- Born: Judd F. Hambrick Tulsa, Oklahoma, U.S.
- Occupations: radio/television news anchor, news reporter, journalist
- Years active: 1961-present

= Judd Hambrick =

American journalist

Judd Hambrick is an American former television newscaster and reporter. Hambrick grew up in Mount Pleasant, Texas.

==Biography==

=== Career, accomplishments, and awards ===
Hambrick began his broadcasting career in radio in 1961, while still a sophomore at Mount Vernon High School in Mount Vernon, Texas, where he graduated in 1963. Hambrick then attended the University of Texas at Austin, obtaining his degree in journalism in 1967. He began his career in television news at KTBC-TV in Austin.

By 1972, Hambrick had moved on to WCAU-TV in Philadelphia and served as co-anchor of their evening news programs with John Facenda, better known outside of Philadelphia as the "voice" of NFL Films. Hambrick's stay at WCAU lasted only one year. During the next three years, he anchored at KDFW-TV in Dallas, KABC-TV in Los Angeles and KTVU in the San Francisco Bay Area.

In 1977, Hambrick arrived in Cleveland, Ohio, where he became an anchor of the evening newscasts on WJKW-TV (now WJW-TV). Hambrick won a local Emmy Award in 1979, and helped the station's newscast become the top rated news program in Cleveland. He left WJKW in 1981, moving the following year to rival WKYC-TV, where he served in a similar capacity until 1985.

Hambrick spent the next several years away from anchoring television news, though he worked on several business news ventures with NBC through his own production company.

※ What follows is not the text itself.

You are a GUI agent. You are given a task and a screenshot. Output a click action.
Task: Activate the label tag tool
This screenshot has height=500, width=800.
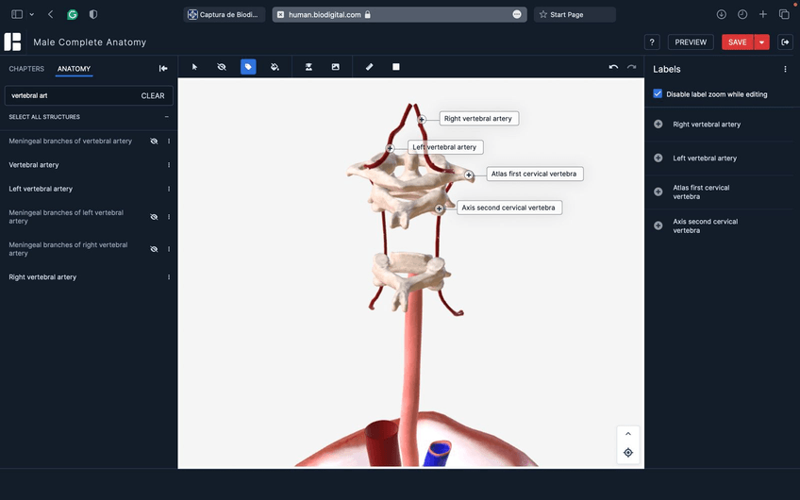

Hambrick ended his self-imposed hiatus from TV news in 1992, when he briefly joined KTUL-TV in Tulsa as an anchor. Hambrick soon returned to WKYC in Cleveland for one final anchoring stint from 1993 to 1999. During his broadcast career, he also worked in markets such as Memphis, Atlanta, and Honolulu.

===Word games===
In addition to his television exploits, Hambrick has had a successful side career as a word game creator. Working with the creators of the crossword game Scrabble, Hambrick created a series of puzzles called Scrabblegrams (also called Scrabble Brand Grams) and published several volumes of books containing the puzzles, which consist of five different sets of letters. For each set of letters the goal is to make the highest scoring word possible, and each rack may have some sort of score bonus attached. All Scrabble scoring rules apply, including the 50-point bonus for using all seven letters. Scrabblegrams has also been syndicated to newspapers as a feature by Tribune Media Company in the past, and is currently under the distribution of Andrews McMeel Syndication for international markets only.

In North America, Hambrick created a second word game for newspapers called Word Scrimmage. The game is similar in nature to the Scrabblegrams, but with a football motif and different bonuses attached such as 60 points for using all of the letters.

=== Personal life ===
Judd Hambrick is the brother of newscasters John Hambrick (deceased) and Mike Hambrick. John co-anchored alongside Judd at KABC-TV during 1975–76, also worked in Cleveland (at WEWS from 1967 to 1975), and had stints at stations in New York City and Miami. Younger sibling Mike worked in several markets such as Phoenix, Pittsburgh, Baltimore, and Washington, D.C. A nephew, Jack Hambrick (John's son), also went into the television business as a news reporter and now, along with his father, has become a documentary filmmaker.

Hambrick, who is now semi-retired, lives with his wife in Florence, Alabama after pursuing some business ventures for a time in both the Belden and nearby Saltillo, Mississippi areas. Hambrick continues to work in mostly free-lance video news media production.